Valentina se enderezó, respiró hondo y, con la determinación que Laura había logrado infundirle, soltó su cabello. El brillo del tratamiento recién hecho capturaba la luz de la oficina, creando un efecto casi cinematográfico. Cada paso que daba hacia el bebedero era medido, seguro, como si caminara en una pasarela de París.
Los compañeros de trabajo comenzaron a levantar la vista, sorprendidos. Susurraban, entre ellos, algunas miradas acompañadas de sonrisas cómplices. Uno de ellos, Pablo, no pudo evitar comentar con un dejo de asombro:
—Vaya, Valentina… no te había visto así. ¿Dónde tenías escondidos todos esos atributos?
Valentina lanzó una sonrisa traviesa, apenas rozando sus labios con la punta de los dedos, y siguió caminando con firmeza.
Desde su escritorio, Mateo no pudo apartar la mirada. Su corazón dio un ligero salto y, sin darse cuenta, su expresión se endureció con un toque de celos. Claudia no estaba presente en ese momento, pero la idea de que otros notaran lo que él había guardado solo para sí mismo lo hizo tensarse.
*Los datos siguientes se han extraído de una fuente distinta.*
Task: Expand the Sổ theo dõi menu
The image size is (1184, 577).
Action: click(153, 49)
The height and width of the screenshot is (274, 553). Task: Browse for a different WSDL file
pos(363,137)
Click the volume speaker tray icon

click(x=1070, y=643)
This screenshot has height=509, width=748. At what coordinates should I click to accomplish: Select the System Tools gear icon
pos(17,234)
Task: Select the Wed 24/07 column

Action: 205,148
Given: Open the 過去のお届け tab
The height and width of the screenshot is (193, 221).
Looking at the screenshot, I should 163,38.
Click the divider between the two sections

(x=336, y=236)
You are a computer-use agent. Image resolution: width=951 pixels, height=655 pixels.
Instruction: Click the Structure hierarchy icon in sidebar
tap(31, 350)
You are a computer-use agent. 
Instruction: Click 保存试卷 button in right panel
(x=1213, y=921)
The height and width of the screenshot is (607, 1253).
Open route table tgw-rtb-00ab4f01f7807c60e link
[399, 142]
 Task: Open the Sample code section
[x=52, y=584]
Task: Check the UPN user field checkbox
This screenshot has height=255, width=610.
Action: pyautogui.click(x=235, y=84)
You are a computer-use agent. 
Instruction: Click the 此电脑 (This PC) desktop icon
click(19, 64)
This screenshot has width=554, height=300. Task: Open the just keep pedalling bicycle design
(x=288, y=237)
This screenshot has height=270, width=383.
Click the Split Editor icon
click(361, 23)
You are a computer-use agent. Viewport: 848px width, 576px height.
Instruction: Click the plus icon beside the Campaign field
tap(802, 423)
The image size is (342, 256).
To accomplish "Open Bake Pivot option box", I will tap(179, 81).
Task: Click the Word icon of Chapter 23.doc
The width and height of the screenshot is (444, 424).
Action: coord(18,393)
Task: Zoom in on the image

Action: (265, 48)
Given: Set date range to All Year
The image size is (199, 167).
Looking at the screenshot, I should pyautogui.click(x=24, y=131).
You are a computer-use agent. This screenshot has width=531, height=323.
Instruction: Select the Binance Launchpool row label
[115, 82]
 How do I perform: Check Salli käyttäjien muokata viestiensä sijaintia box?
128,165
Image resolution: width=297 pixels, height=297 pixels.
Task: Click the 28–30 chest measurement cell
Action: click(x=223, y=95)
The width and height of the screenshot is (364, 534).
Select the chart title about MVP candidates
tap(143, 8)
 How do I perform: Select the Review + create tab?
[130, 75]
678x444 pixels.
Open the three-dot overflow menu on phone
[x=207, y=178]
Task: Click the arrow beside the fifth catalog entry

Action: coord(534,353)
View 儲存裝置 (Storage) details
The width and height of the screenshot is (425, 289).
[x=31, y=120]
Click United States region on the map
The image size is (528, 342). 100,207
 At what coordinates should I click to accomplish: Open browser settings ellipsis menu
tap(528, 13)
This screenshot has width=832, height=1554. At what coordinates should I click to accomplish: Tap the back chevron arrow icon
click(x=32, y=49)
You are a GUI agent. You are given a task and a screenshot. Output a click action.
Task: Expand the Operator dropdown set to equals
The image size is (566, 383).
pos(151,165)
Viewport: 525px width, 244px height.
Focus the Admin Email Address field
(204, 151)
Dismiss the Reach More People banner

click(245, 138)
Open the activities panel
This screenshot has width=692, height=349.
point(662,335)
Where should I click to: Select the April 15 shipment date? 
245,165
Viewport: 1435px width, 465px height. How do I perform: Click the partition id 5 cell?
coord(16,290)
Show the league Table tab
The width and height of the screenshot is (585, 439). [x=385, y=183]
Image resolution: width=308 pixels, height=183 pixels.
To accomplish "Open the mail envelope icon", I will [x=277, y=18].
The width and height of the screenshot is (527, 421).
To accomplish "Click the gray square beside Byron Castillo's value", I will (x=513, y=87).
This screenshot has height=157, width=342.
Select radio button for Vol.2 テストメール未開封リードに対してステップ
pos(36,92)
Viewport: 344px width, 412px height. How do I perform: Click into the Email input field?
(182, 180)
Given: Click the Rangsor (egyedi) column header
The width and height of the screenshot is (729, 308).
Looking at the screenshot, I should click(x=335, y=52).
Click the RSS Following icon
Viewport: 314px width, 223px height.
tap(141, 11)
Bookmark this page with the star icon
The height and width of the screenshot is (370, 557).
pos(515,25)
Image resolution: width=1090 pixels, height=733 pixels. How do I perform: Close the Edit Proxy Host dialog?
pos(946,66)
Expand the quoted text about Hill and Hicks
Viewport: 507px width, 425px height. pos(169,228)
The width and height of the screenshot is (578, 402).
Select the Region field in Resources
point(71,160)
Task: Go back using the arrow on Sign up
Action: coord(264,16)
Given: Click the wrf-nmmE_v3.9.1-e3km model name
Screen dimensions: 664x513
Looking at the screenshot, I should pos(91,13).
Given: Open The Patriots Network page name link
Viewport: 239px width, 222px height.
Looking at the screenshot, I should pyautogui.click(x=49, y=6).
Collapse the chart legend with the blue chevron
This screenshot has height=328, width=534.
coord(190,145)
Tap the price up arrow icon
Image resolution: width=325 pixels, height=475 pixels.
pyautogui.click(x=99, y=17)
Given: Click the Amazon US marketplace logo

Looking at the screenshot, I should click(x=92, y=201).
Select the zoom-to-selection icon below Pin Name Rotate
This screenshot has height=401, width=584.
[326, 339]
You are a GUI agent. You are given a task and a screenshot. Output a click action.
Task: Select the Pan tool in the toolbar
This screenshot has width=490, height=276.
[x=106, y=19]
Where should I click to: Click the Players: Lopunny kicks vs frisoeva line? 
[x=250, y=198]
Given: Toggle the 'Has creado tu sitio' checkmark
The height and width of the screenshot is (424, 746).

Valentina llegó al bebedero, sujetando su vaso con confianza. Con un guiño casi imperceptible hacia Laura, que la observaba con complicidad desde la distancia, llenó su taza con agua y se dispuso a regresar a su escritorio. Cada movimiento estaba impregnado de una mezcla de orgullo y coqueteo silencioso, y la tensión entre ella y Mateo se podía cortar con un cuchillo.